BEGIN ENTRIES SHOWN

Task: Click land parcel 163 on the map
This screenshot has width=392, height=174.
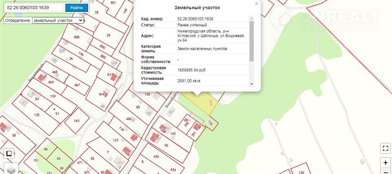Action: 76,120
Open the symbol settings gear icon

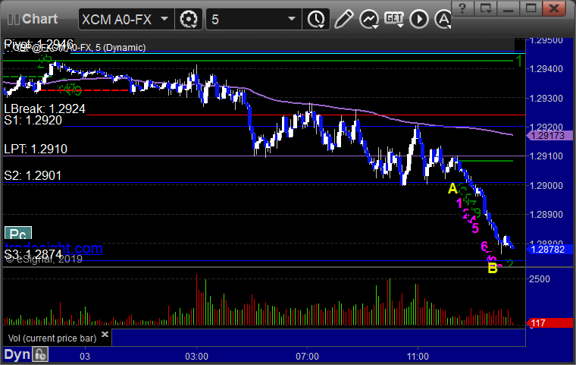pyautogui.click(x=189, y=19)
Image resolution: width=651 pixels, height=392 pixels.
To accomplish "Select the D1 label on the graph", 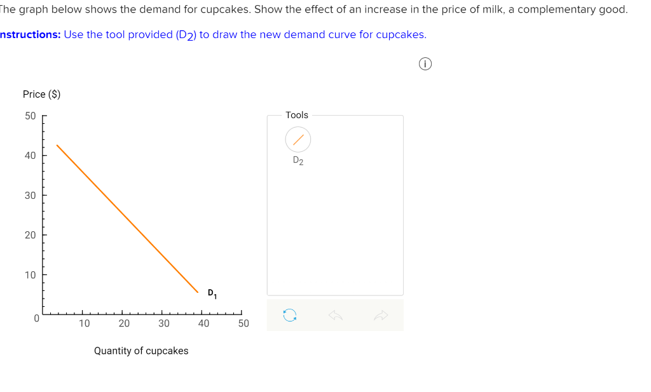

END ENTRIES SHOWN

_WHAT THE EXERCISE ASKS_: Output the data exactly as it is, with the pictures dropped.

_WRITTEN RESPONSE_:
Task: Click land parcel 163 on the map
This screenshot has width=392, height=174.
Action: 76,120
Open the symbol settings gear icon

pyautogui.click(x=189, y=19)
Image resolution: width=651 pixels, height=392 pixels.
To accomplish "Select the D1 label on the graph", 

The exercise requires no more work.